Source information
______
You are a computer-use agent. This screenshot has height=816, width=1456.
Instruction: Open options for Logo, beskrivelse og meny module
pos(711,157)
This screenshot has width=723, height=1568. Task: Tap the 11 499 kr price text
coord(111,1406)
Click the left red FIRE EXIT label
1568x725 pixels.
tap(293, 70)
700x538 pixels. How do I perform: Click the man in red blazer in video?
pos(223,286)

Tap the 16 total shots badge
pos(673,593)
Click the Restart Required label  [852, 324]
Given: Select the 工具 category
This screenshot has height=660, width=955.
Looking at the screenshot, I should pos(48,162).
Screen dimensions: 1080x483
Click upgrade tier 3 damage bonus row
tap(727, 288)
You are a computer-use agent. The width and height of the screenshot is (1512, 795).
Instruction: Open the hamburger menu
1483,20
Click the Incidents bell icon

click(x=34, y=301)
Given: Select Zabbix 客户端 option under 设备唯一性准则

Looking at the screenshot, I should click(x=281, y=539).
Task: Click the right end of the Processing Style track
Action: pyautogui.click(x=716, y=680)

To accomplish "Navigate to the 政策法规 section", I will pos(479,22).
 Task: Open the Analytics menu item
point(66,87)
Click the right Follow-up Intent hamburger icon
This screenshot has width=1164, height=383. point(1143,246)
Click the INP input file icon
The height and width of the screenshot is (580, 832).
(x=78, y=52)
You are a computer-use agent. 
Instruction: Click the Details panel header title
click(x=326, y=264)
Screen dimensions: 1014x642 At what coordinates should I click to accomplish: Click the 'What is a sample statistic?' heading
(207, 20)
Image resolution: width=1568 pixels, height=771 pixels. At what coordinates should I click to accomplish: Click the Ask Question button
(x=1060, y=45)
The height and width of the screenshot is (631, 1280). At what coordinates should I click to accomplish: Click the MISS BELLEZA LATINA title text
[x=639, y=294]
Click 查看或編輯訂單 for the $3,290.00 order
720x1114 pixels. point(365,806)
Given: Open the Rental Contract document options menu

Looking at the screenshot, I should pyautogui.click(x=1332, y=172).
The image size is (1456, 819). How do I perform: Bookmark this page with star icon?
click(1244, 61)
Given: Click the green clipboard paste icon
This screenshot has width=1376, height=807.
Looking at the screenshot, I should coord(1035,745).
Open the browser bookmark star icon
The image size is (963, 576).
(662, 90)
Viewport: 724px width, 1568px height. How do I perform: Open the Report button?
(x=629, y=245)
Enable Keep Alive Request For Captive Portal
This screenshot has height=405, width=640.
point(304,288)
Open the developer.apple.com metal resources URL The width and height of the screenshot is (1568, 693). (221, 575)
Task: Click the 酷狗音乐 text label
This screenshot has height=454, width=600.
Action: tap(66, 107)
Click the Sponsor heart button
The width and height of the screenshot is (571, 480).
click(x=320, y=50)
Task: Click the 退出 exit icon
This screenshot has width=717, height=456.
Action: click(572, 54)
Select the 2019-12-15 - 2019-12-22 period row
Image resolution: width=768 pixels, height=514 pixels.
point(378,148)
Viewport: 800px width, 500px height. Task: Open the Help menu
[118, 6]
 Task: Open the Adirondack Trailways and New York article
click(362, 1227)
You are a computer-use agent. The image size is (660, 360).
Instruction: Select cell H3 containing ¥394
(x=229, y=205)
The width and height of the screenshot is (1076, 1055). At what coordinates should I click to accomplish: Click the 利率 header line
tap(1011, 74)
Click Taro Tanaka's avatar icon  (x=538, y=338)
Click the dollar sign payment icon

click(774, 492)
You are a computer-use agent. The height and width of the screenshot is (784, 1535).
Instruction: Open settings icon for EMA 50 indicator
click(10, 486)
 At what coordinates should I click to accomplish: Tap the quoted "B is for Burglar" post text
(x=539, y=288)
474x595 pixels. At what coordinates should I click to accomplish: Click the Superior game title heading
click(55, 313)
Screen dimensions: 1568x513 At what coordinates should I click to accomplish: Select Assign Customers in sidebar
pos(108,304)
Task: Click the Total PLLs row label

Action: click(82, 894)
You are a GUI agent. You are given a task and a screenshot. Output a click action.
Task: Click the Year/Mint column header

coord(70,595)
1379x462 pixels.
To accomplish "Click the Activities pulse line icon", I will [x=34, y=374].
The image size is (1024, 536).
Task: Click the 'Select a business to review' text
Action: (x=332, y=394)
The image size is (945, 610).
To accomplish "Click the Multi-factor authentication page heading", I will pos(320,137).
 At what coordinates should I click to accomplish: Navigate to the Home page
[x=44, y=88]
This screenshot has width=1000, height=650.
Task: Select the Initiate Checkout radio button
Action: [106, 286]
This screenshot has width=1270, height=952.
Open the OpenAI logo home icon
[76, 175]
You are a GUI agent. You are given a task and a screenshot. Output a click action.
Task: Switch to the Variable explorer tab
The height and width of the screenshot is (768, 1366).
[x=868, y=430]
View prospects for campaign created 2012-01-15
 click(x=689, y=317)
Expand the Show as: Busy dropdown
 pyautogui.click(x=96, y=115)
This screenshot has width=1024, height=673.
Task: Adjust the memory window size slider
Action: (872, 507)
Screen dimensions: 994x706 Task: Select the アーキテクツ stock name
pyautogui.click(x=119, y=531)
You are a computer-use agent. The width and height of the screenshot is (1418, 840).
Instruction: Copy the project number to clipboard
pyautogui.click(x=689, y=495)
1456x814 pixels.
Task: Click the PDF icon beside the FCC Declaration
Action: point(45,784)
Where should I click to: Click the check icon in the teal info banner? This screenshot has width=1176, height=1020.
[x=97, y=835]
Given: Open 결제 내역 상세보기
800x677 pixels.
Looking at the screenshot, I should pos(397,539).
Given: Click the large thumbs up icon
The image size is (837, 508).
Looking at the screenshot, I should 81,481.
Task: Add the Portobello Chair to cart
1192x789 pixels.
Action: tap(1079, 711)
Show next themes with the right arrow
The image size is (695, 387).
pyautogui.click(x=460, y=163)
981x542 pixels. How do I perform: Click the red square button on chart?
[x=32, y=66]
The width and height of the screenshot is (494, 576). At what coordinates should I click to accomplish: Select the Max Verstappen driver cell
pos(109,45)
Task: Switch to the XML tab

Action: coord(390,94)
______
Output an identical copy of every record above.

You are a computer-use agent. This screenshot has height=816, width=1456.
Instruction: Open options for Logo, beskrivelse og meny module
pos(711,157)
This screenshot has width=723, height=1568. Task: Tap the 11 499 kr price text
coord(111,1406)
Click the left red FIRE EXIT label
1568x725 pixels.
tap(293, 70)
700x538 pixels. How do I perform: Click the man in red blazer in video?
pos(223,286)

Tap the 16 total shots badge
pos(673,593)
Click the Restart Required label  [852, 324]
Given: Select the 工具 category
This screenshot has height=660, width=955.
Looking at the screenshot, I should pos(48,162).
Screen dimensions: 1080x483
Click upgrade tier 3 damage bonus row
tap(727, 288)
You are a computer-use agent. The width and height of the screenshot is (1512, 795).
Instruction: Open the hamburger menu
1483,20
Click the Incidents bell icon

click(x=34, y=301)
Given: Select Zabbix 客户端 option under 设备唯一性准则

Looking at the screenshot, I should click(x=281, y=539).
Task: Click the right end of the Processing Style track
Action: pyautogui.click(x=716, y=680)

To accomplish "Navigate to the 政策法规 section", I will pos(479,22).
 Task: Open the Analytics menu item
point(66,87)
Click the right Follow-up Intent hamburger icon
This screenshot has width=1164, height=383. point(1143,246)
Click the INP input file icon
The height and width of the screenshot is (580, 832).
(x=78, y=52)
You are a computer-use agent. 
Instruction: Click the Details panel header title
click(x=326, y=264)
Screen dimensions: 1014x642 At what coordinates should I click to accomplish: Click the 'What is a sample statistic?' heading
(207, 20)
Image resolution: width=1568 pixels, height=771 pixels. At what coordinates should I click to accomplish: Click the Ask Question button
(x=1060, y=45)
The height and width of the screenshot is (631, 1280). At what coordinates should I click to accomplish: Click the MISS BELLEZA LATINA title text
[x=639, y=294]
Click 查看或編輯訂單 for the $3,290.00 order
720x1114 pixels. point(365,806)
Given: Open the Rental Contract document options menu

Looking at the screenshot, I should pyautogui.click(x=1332, y=172).
The image size is (1456, 819). How do I perform: Bookmark this page with star icon?
click(1244, 61)
Given: Click the green clipboard paste icon
This screenshot has width=1376, height=807.
Looking at the screenshot, I should coord(1035,745).
Open the browser bookmark star icon
The image size is (963, 576).
(662, 90)
Viewport: 724px width, 1568px height. How do I perform: Open the Report button?
(x=629, y=245)
Enable Keep Alive Request For Captive Portal
This screenshot has height=405, width=640.
point(304,288)
Open the developer.apple.com metal resources URL The width and height of the screenshot is (1568, 693). (221, 575)
Task: Click the 酷狗音乐 text label
This screenshot has height=454, width=600.
Action: tap(66, 107)
Click the Sponsor heart button
The width and height of the screenshot is (571, 480).
click(x=320, y=50)
Task: Click the 退出 exit icon
This screenshot has width=717, height=456.
Action: click(572, 54)
Select the 2019-12-15 - 2019-12-22 period row
Image resolution: width=768 pixels, height=514 pixels.
point(378,148)
Viewport: 800px width, 500px height. Task: Open the Help menu
[118, 6]
 Task: Open the Adirondack Trailways and New York article
click(362, 1227)
You are a computer-use agent. The image size is (660, 360).
Instruction: Select cell H3 containing ¥394
(x=229, y=205)
The width and height of the screenshot is (1076, 1055). At what coordinates should I click to accomplish: Click the 利率 header line
tap(1011, 74)
Click Taro Tanaka's avatar icon  (x=538, y=338)
Click the dollar sign payment icon

click(774, 492)
You are a computer-use agent. The height and width of the screenshot is (784, 1535).
Instruction: Open settings icon for EMA 50 indicator
click(10, 486)
 At what coordinates should I click to accomplish: Tap the quoted "B is for Burglar" post text
(x=539, y=288)
474x595 pixels. At what coordinates should I click to accomplish: Click the Superior game title heading
click(55, 313)
Screen dimensions: 1568x513 At what coordinates should I click to accomplish: Select Assign Customers in sidebar
pos(108,304)
Task: Click the Total PLLs row label

Action: click(82, 894)
You are a GUI agent. You are given a task and a screenshot. Output a click action.
Task: Click the Year/Mint column header

coord(70,595)
1379x462 pixels.
To accomplish "Click the Activities pulse line icon", I will [x=34, y=374].
The image size is (1024, 536).
Task: Click the 'Select a business to review' text
Action: (x=332, y=394)
The image size is (945, 610).
To accomplish "Click the Multi-factor authentication page heading", I will pos(320,137).
 At what coordinates should I click to accomplish: Navigate to the Home page
[x=44, y=88]
This screenshot has width=1000, height=650.
Task: Select the Initiate Checkout radio button
Action: [106, 286]
This screenshot has width=1270, height=952.
Open the OpenAI logo home icon
[76, 175]
You are a GUI agent. You are given a task and a screenshot. Output a click action.
Task: Switch to the Variable explorer tab
The height and width of the screenshot is (768, 1366).
[x=868, y=430]
View prospects for campaign created 2012-01-15
 click(x=689, y=317)
Expand the Show as: Busy dropdown
 pyautogui.click(x=96, y=115)
This screenshot has width=1024, height=673.
Task: Adjust the memory window size slider
Action: (872, 507)
Screen dimensions: 994x706 Task: Select the アーキテクツ stock name
pyautogui.click(x=119, y=531)
You are a computer-use agent. The width and height of the screenshot is (1418, 840).
Instruction: Copy the project number to clipboard
pyautogui.click(x=689, y=495)
1456x814 pixels.
Task: Click the PDF icon beside the FCC Declaration
Action: point(45,784)
Where should I click to: Click the check icon in the teal info banner? This screenshot has width=1176, height=1020.
[x=97, y=835]
Given: Open 결제 내역 상세보기
800x677 pixels.
Looking at the screenshot, I should pos(397,539).
Given: Click the large thumbs up icon
The image size is (837, 508).
Looking at the screenshot, I should 81,481.
Task: Add the Portobello Chair to cart
1192x789 pixels.
Action: tap(1079, 711)
Show next themes with the right arrow
The image size is (695, 387).
pyautogui.click(x=460, y=163)
981x542 pixels. How do I perform: Click the red square button on chart?
[x=32, y=66]
The width and height of the screenshot is (494, 576). At what coordinates should I click to accomplish: Select the Max Verstappen driver cell
pos(109,45)
Task: Switch to the XML tab

Action: coord(390,94)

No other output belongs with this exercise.